Lives Journal 9

Damir Globochnik




In the novel Animal Farm (1943), George Orwell tells a story about animals that rebelled against their master. Later, some of them acting under the guise of efforts for a better common future, turned into exploiters and executioners of their fellow animals. The farm is located in the English countryside, although Orwell intended his novel to be a critique of the Stalinist political system in the Soviet Union, as well as a critique of every exploitative, totalitarian political system and actually also a critique of interpersonal, hierarchical, economic relations in larger or smaller social groupings anywhere in the world. That is why Orwell’s Animal Farm is no less relevant nowadays than it was when it was written. It was first published in Slovene in 1970. In 2014, the publishing house Mladinska knjiga published an illustrated edition of Orwell’s »fairytale« Animal Farm. The twenty-four illustrations that will liven up Orwell’s novel for both adults and younger readers are the work of Peter Shkerl.

Peter Shkerl become known as an illustrator around fifteen years ago, initially with his illustrations for children’s books and picture books. He gradually adapted his artistic solutions, interpretations of motifs and choice of forms to individual challenges. One of the best examples of Shkerl’s work as illustrator that shows his fairytale-imaginative side are his illustrations for the book by Barbara Simoniti Mochvirniki (2012). He received both main Slovenian prizes for illustrators for his illustrations that are a combination of painting and drawing founded on the gradual formation of motifs with drawings and several layers of paint.

For his illustrations for Orwell’s Animal Farm (10 two-sided illustrations, 13 one-sided illustrations, cover drawing) Peter Shkerl decided to make a black and white drawing using Indian ink. In this way he captured the sombre mood of Orwell’s short novel in which the tyrannical pigs use the power of words to seize power and usurp the fruits of the joint efforts of the animal community. He connected the Indian ink drawing with tones applied through brushstrokes, sprinkling small spots of paint and covering some details with red paint, which symbolically emphasises and draws attention to the sinister nature of what is going on. The pigs, Moses the crow, Benjamin the donkey, Boxer the horse, the sheep and other animals are the main heroes of the illustrations and possess certain human characteristics. Some of the illustrations also feature human characters.

The main medium used is Indian ink with which the illustrator succeeds in capturing the liveliness of the story. The protagonists are shown in a slightly stylised, realistic or caricaturised/grotesque interpretation.
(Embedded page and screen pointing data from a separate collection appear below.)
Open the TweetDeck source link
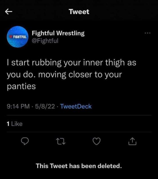158x179 pixels. [76, 106]
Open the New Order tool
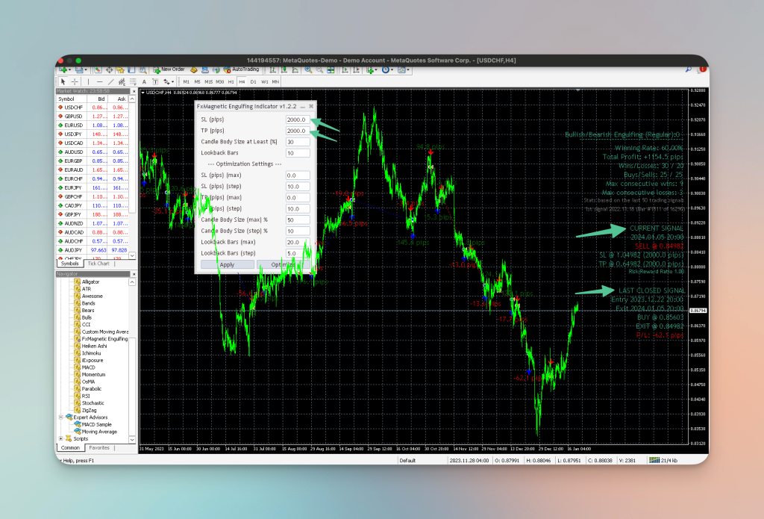 172,69
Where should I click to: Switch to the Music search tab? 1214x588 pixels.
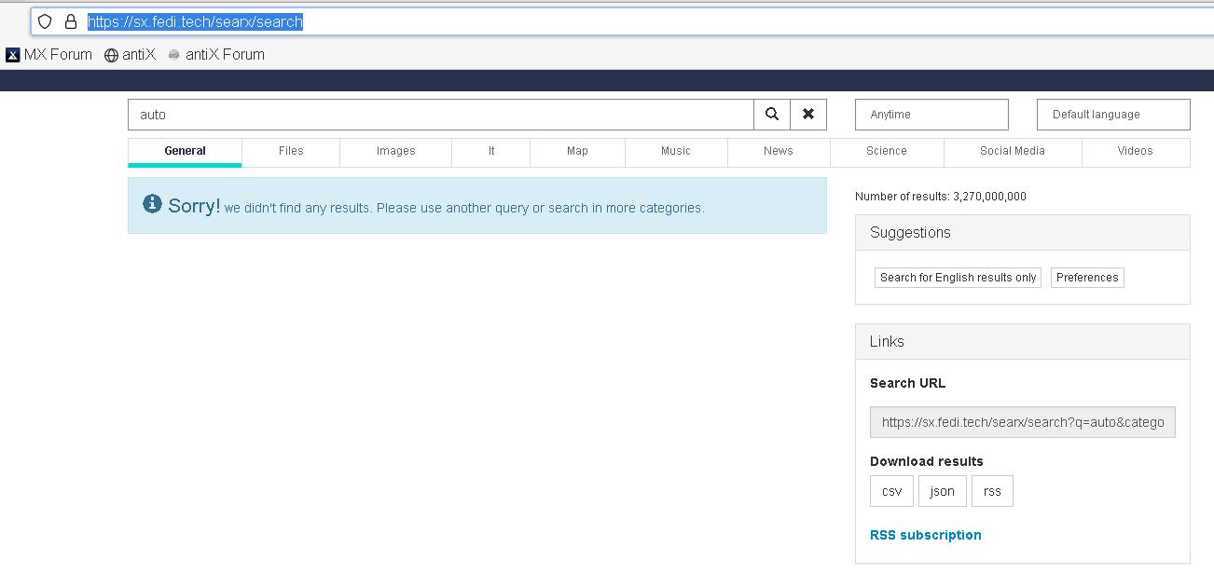675,151
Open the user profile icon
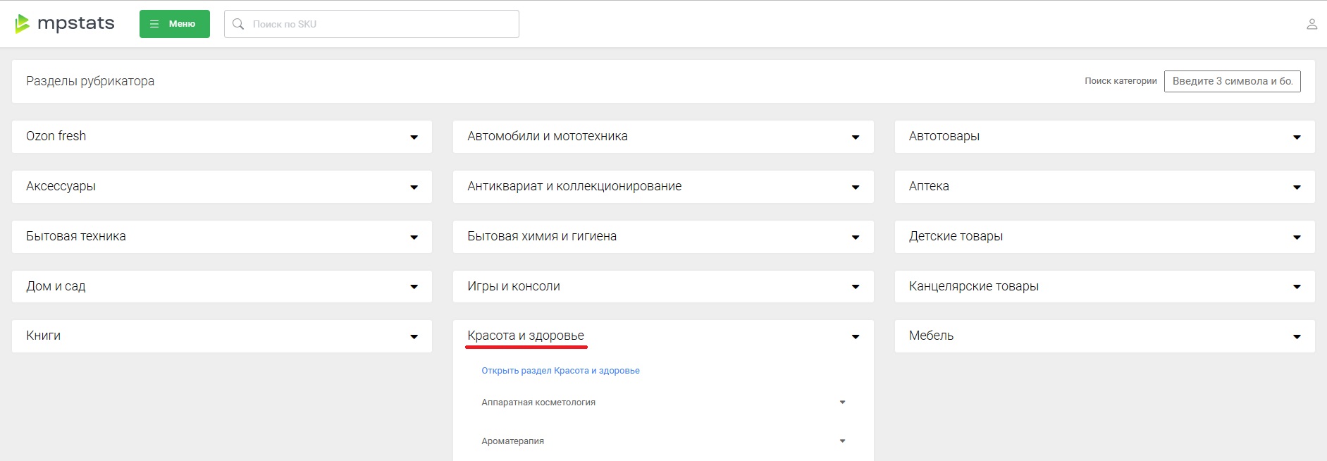Image resolution: width=1327 pixels, height=461 pixels. [x=1311, y=24]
The lines sometimes connect to form bundles with which the illustrator gives shape to parts of the motif while at the same time creating depth. Similar effects are also created by covering motifs with ink wash. There are some interesting compositions in which the virgin whiteness of the paper has become part of the motif, as well as some unusual perspectives of the motif. The framing of the scene strengthens the dynamic of what is going on. Ink drawing is a coarse medium that can only summarise the detail in an expressive fashion. Shkerl’s illustrations for Orwell’s Animal Farm, which we can call an illustrated book for adults, very effectively combine artistic skill and an ear for the writer’s thought and the illustrator’s own imaginative world.